Student’s t-test used to determine statistical differences.
Results
Farrowing rate
The average farrowing rate of the 30 herds was 78.7% with a range of 54.7% to 92.4%. Six herds were classified as good farrowing rate herds and 24 herds were classified as low farrowing rate herds. The average farrowing rate of good farrowing rate herds was higher than that of low farrowing rate herds (Table 1).
Management survey
The management survey was completed on all 30 farms but not all questions were answered by all producers as not all questions were applicable to all herds. For example, producers who did not use AI in their herds were not able to answer the survey questions pertaining to AI. Both groups used direct boar contact to check for estrus in a similar proportion of gilts but, fewer gilts were checked for estrus by moving them into the boar pen in low farrowing rate herds than in good farrowing rate herds (Table 2). Also, more gilts were checked for estrus by moving the boar into the gilt pen in the low farrowing rate herds than in the good farrowing rate herds (Table 2). Low farrowing rate herds bred more sows with AI exclusively and bred fewer sows with a combination of natural and artificial matings than did the good farrowing rate herds (Table 2). Good farrowing rate herds began post-weaning heat checks an average of 1 d later than low farrowing rate herds (Table 2). All other factors examined under the categories of herd demographics, weaning management, sow housing, estrus detection, sow breeding management, semen management, gilt management, disease management, and nutrition were not significant.
Breeding observation
Breeding observations could not be completed on 1 farm, and this herd fell into the low farrowing rate category. Because of differences in herd size, the number of breedings observed/farm ranged from 5 to 28. All natural breedings that were observed were hand matings that occurred in a designated breeding pen. Breeding technicians in low farrowing rate herds were more likely to wipe the sow’s vulva before breeding and use “hands-free” AI equipment during breeding than in good farrowing rate herds (Table 3). All other heat detection, breeding, and semen handling technique variables were not significant.
Table 3.
Good FR herds |
Low FR herds |
|||||
---|---|---|---|---|---|---|
Evaluation step | Parameter | Percent positive | N | Percent positive | N | Pb |
Herd survey | Feed tested for mycotoxins | 100.0 | 6 | 61.9 | 21 | 0.14 |
Gestating sows fed 2×/day | 50.0 | 6 | 16.7 | 24 | 0.12 | |
Weaned sows fed 2×/day | 66.7 | 6 | 25.0 | 24 | 0.18 | |
Weaned sows fed gestation ration | 0.0 | 6 | 41.7 | 24 | 0.14 | |
Weaned sows fed lactation ration | 66.7 | 6 | 29.2 | 24 | 0.16 | |
Swollen vulva used as sign to detect estrus | 83.3 | 6 | 34.8 | 23 | 0.06 | |
Vaginal mucus used as sign to detect estrus | 16.7 | 6 | 52.2 | 23 | 0.18 | |
Hormonesa used to induce estrus in weaned sows | 100.0 | 6 | 60.9 | 23 | 0.14 | |
Erysipelas present in herd | 33.3 | 6 | 70.8 | 24 | 0.16 | |
PRRSv vaccine used in breeding herd | 100.0 | 6 | 62.5 | 24 | 0.14 | |
Breeding observation | Hands-free AI used | 0.0 | 5 | 60.0 | 20 | 0.04 |
Vulvas wiped before breeding | 20.0 | 5 | 75.0 | 20 | 0.04 | |
Semen evaluation | Poor quality fresh semen | 0.0 | 5 | 38.8 | 18 | 0.15 |
Poor quality stored semen | 40.0 | 5 | 55.5 | 18 | 0.64 |
Pregnant mare serum gonadotrophin and human chorionic gonadotrophin (P.G. 600; Intervet Canada, Whitby, Ontario).
Fisher’s exact test used to determine statistical differences.

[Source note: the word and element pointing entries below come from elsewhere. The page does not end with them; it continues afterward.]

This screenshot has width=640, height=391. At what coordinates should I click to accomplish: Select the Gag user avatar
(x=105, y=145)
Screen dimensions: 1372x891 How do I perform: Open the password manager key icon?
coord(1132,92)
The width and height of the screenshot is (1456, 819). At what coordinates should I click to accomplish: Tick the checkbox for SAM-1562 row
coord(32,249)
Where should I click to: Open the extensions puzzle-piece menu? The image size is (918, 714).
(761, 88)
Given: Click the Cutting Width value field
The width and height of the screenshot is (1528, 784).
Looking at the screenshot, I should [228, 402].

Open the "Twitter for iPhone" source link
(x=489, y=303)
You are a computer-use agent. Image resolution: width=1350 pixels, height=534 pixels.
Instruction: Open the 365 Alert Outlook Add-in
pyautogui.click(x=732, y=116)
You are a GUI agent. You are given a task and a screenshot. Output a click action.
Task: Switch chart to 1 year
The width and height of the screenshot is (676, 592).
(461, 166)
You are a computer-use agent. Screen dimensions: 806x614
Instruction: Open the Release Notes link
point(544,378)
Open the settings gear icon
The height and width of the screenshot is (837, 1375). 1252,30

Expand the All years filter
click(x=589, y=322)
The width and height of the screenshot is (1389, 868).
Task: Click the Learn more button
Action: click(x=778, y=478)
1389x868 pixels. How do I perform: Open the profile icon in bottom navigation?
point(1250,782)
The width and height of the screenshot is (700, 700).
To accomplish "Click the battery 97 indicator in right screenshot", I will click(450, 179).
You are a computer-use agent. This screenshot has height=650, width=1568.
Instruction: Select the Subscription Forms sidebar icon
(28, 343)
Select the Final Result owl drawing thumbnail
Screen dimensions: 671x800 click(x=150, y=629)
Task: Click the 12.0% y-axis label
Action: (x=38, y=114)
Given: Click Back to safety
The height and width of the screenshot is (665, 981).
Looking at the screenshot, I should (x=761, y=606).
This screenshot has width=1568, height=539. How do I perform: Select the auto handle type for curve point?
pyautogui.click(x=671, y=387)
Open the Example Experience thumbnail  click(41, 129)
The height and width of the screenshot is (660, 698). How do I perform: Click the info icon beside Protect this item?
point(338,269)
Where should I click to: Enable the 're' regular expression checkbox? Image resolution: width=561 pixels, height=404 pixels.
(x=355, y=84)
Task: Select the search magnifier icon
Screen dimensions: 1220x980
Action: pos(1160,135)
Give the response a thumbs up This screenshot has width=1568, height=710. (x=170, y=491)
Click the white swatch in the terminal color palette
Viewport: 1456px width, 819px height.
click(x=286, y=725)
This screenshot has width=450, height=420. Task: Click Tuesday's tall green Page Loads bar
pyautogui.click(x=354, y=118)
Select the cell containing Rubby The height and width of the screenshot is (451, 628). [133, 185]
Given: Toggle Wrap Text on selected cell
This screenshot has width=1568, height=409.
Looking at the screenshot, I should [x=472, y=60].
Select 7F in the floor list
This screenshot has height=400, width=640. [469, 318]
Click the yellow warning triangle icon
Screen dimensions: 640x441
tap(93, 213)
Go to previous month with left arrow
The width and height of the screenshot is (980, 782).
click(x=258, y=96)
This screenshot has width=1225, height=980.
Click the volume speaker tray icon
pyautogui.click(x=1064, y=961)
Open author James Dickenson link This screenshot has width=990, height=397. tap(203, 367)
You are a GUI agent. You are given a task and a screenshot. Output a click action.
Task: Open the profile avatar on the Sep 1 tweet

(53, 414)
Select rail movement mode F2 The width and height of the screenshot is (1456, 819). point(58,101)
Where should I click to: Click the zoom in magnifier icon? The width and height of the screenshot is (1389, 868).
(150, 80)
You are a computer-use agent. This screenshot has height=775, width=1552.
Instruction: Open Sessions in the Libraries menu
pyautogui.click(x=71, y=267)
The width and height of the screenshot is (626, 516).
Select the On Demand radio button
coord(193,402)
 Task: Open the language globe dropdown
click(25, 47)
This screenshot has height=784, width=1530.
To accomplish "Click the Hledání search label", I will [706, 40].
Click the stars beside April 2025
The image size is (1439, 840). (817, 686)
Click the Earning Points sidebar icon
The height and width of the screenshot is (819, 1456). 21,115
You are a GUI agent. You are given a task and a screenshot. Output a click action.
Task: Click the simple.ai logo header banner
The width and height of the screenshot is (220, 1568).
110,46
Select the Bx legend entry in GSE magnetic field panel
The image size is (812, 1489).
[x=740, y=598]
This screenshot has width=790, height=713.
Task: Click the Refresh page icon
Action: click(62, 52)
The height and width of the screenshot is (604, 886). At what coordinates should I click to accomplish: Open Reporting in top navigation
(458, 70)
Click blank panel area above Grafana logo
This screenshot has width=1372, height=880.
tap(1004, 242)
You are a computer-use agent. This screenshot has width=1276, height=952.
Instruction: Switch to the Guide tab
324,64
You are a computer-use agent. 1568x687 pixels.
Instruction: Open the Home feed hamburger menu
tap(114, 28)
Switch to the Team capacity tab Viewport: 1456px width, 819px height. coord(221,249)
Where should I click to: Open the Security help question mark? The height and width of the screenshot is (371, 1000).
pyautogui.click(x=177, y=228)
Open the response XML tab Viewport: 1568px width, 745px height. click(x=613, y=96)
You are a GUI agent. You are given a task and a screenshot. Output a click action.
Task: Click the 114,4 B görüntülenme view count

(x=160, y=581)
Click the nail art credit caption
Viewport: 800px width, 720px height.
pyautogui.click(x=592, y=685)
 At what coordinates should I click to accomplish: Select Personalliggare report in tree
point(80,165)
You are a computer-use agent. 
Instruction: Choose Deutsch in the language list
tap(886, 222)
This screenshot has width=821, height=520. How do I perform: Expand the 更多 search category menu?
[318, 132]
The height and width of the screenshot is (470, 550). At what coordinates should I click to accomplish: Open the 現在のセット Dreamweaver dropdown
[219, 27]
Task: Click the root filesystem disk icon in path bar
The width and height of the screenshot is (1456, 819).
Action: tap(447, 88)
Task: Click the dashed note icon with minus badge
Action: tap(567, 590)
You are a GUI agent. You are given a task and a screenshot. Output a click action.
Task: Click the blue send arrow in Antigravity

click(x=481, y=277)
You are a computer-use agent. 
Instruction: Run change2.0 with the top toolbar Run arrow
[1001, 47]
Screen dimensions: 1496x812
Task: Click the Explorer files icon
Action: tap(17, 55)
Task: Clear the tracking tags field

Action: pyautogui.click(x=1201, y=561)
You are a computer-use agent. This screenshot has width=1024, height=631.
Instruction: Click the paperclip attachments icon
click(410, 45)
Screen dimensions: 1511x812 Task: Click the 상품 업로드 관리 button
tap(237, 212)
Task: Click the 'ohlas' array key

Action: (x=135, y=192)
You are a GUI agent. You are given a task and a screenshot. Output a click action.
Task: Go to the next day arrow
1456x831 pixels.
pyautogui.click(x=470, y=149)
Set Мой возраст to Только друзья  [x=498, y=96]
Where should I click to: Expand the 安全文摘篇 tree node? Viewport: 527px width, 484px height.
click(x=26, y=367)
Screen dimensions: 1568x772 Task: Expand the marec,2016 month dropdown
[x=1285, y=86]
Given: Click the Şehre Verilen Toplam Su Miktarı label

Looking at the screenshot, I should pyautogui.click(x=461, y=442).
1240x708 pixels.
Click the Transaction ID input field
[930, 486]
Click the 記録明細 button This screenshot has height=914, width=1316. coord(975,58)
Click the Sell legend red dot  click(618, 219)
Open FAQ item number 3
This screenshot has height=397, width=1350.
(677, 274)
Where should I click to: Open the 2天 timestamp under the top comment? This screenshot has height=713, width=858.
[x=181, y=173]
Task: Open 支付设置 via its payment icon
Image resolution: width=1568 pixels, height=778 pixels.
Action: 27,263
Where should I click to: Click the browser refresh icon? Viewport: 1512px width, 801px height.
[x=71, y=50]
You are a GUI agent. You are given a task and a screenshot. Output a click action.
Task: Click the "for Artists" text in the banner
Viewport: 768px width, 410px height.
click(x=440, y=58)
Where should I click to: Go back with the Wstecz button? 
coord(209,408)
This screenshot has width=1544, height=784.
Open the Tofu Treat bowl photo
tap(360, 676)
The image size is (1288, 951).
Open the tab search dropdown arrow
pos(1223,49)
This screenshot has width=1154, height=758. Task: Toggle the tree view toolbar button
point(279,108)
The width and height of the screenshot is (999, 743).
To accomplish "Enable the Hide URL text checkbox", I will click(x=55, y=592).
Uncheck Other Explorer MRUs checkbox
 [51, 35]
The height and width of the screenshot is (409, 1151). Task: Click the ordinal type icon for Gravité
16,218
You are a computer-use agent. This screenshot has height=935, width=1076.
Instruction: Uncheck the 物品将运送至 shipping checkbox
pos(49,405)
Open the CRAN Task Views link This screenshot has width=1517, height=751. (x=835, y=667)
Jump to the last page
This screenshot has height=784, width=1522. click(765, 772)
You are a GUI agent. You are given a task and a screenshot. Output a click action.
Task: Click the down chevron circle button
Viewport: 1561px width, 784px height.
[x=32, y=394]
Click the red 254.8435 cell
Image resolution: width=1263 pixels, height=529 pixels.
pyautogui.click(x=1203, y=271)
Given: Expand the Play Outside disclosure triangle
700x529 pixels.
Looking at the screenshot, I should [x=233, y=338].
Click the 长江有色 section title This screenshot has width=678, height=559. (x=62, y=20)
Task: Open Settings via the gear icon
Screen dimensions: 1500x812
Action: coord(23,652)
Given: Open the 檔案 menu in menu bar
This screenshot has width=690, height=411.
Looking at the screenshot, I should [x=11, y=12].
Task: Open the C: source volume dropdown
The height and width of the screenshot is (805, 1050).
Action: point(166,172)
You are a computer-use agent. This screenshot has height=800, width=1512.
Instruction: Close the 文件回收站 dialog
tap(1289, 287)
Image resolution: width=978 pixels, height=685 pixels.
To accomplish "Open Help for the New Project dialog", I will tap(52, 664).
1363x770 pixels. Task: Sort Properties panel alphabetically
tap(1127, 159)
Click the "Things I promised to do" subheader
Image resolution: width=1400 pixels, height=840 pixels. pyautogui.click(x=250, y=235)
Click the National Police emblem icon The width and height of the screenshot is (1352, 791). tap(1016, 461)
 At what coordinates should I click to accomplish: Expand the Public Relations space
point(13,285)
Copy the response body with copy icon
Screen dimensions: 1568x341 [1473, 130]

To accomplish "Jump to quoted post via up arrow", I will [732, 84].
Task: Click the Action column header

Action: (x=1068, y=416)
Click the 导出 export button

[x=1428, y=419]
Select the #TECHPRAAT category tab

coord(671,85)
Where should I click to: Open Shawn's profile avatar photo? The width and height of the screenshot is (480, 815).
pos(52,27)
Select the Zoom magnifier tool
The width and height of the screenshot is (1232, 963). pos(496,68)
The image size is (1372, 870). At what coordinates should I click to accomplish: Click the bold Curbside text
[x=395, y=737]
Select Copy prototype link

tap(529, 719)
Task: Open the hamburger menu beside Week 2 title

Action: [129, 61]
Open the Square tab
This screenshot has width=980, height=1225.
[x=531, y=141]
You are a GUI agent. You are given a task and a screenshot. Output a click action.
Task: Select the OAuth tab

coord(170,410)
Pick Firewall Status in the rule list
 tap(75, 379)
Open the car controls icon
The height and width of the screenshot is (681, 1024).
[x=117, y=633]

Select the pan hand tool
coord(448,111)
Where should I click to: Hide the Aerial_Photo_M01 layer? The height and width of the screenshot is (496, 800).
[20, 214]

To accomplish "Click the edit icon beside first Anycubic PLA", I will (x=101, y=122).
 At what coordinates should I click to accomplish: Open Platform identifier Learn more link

In addition to the information recorded on the survey during breeding, in 4/29 herds, problems with breeding were noted. All 4 of these herds were in the low farrowing rate category. In 3/4 herds, large volumes of semen leaked onto the floor during insemination. The reasons for the heavy leakage included improper AI catheter placement and failure to monitor sows while using “hands-free” AI. In the 4th herd, approximately 20% of the sows (5/24) that were bred did not appear, to the observer, to be in standing estrus.
Semen evaluation
Semen evaluation was performed on 23/30 farms because 3 herds did not use AI and 4 producers declined semen evaluation. Semen evaluations for 5 good and 18 low farrowing rate herds were included. When fresh semen samples were examined, there was a tendency for more poor quality samples to be found in low farrowing rate herds than in good farrowing rate herds (Table 3). After 72 h of on-farm storage, similar numbers of poor quality semen samples were found in both good and low farrowing rate herds (Table 3).
Discussion
The average farrowing rate across all herds in this study (78.7%) was somewhat lower than the average farrowing rate for 13 Canadian herds using a computerized record-keeping system in 2007 (84.5%) (9). Not all herds participating in this study were using computer-based records systems. Herds using computerized records may be under a higher level of management and therefore may be more productive than herds that choose not to use a computer-based records program.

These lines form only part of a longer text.